Let's think about this for a bit. When your defense registers seven sacks, four interceptions, and a blocked punt, generally that team ends up winning, correct?
However, when that unit stays on the field longer than it should during the course of a game, it can only mean disaster. Unfortunately, this was the experience for the defense in this game. In addition to losing linebacker Alex Highsmith at one point, defensive lineman Cameron Heyward was limited in overtime due to injury, cornerback Levi Wallace left the game with an ankle injury, and rookie defensive lineman DeMarvin Leal had his own injury episode during the overtime frame.
Above all of the injuries sustained by the team in this game, the absolute worst was sustained by linebacker TJ Watt; an All-Pro, Defensive Player of the Year, and arguably the team's heart and soul. This was no mere sprain; it was a torn pectoral, the type of injury that ends seasons. Now the Steelers have to face the reality of potentially playing the entire season without Watt on the opposite side of Highsmith, who looks poised to have a breakout year after his performance in this game.
The aspect of this game that made the least sense was the Steelers' offense. After all the moves they made this offseason, which included bringing in a new starting quarterback, drafting a quarterback, signing offensive linemen, and drafting receivers; how is it possible that this problematic unit could look worse than the year before? I know what many of you are thinking; Ben Roethlisberger is no longer there to lead them. I don't believe his absence is the problem. This unit's inability to put together reasonable drives in the game almost led to their demise; unfortunately, it was the defense that suffered the most as they spent an excessive amount of time on the field.

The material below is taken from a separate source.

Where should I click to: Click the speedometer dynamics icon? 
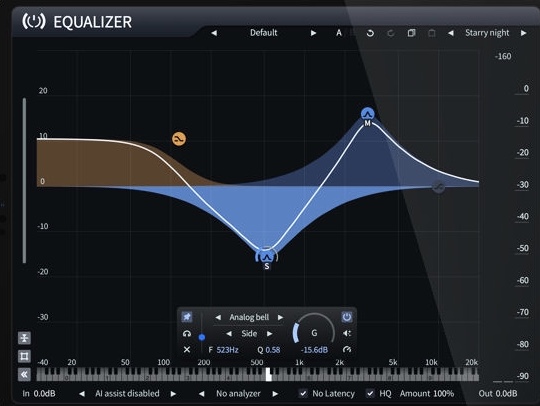347,350
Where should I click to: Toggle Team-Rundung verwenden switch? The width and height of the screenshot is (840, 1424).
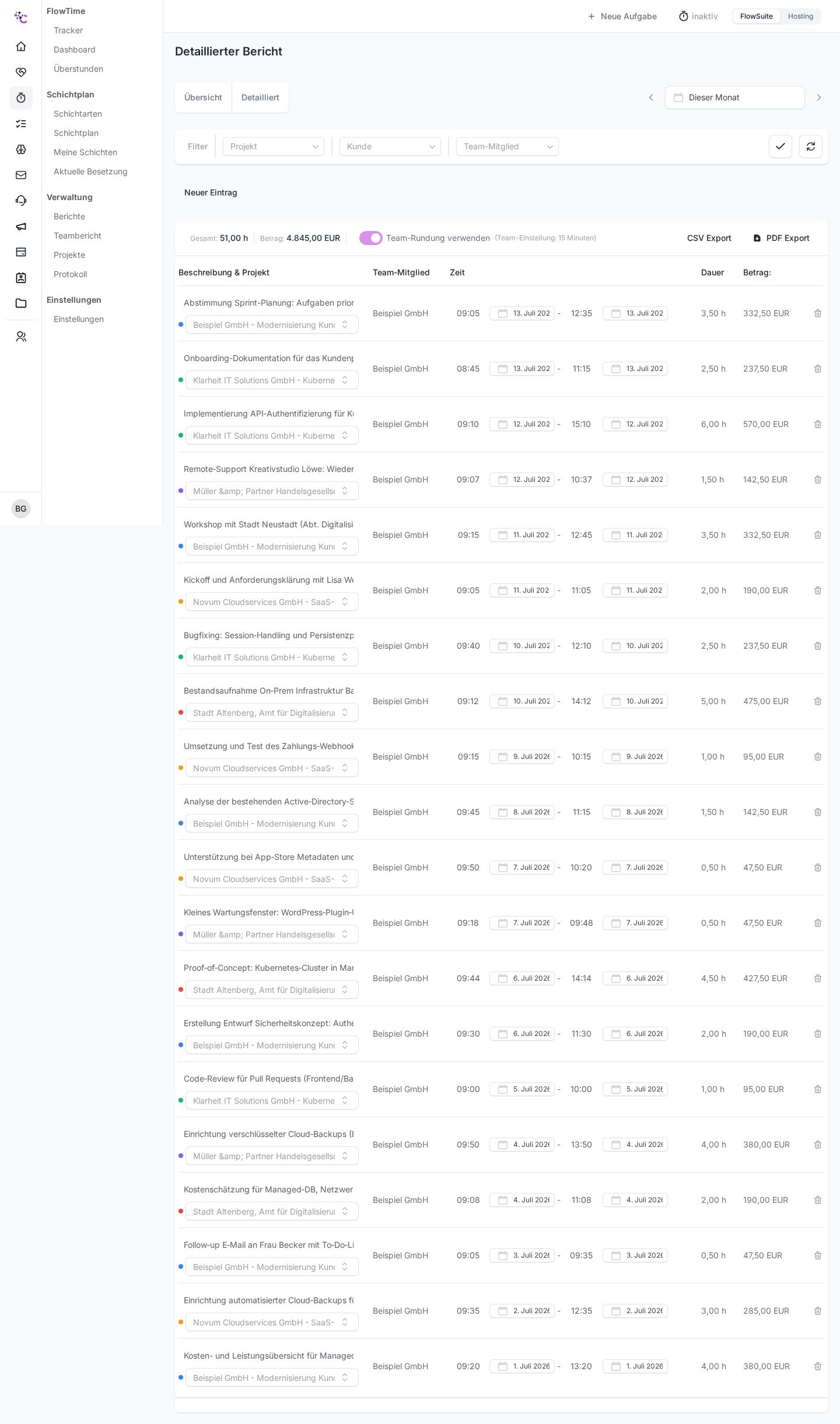point(371,238)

As for Mitch Trubisky, if what he showed today is indicative of the type of quarterback he is going to be, then they are better off switching to rookie Kenny Pickett. Simply put, he looked shaky in the pocket and was inefficient overall. What is more troubling about his performance is that the offensive line actually played a decent game. While it was not an oil painting, they gave Trubisky enough time in the pocket and surrendered just one sack. Admittedly, the run offense was bad in every sense. When a receiver has more rushing yards than your starting running back, that is a reason to be concerned.
In essence, I am someone that tries to keep the glass half full when it comes to this team. The reality is that the Steelers' struggles are just beginning. With Watt likely gone for a large amount of time, this team can no longer rely on their defence to continuously bail them out. This is an opportunity for the offense to define themselves and become the foundation of this team's success. In today's NFL, it is offense that eventually takes you farther than what a defensive unit was once able to do. Thankfully, the season is just beginning and anything can happen.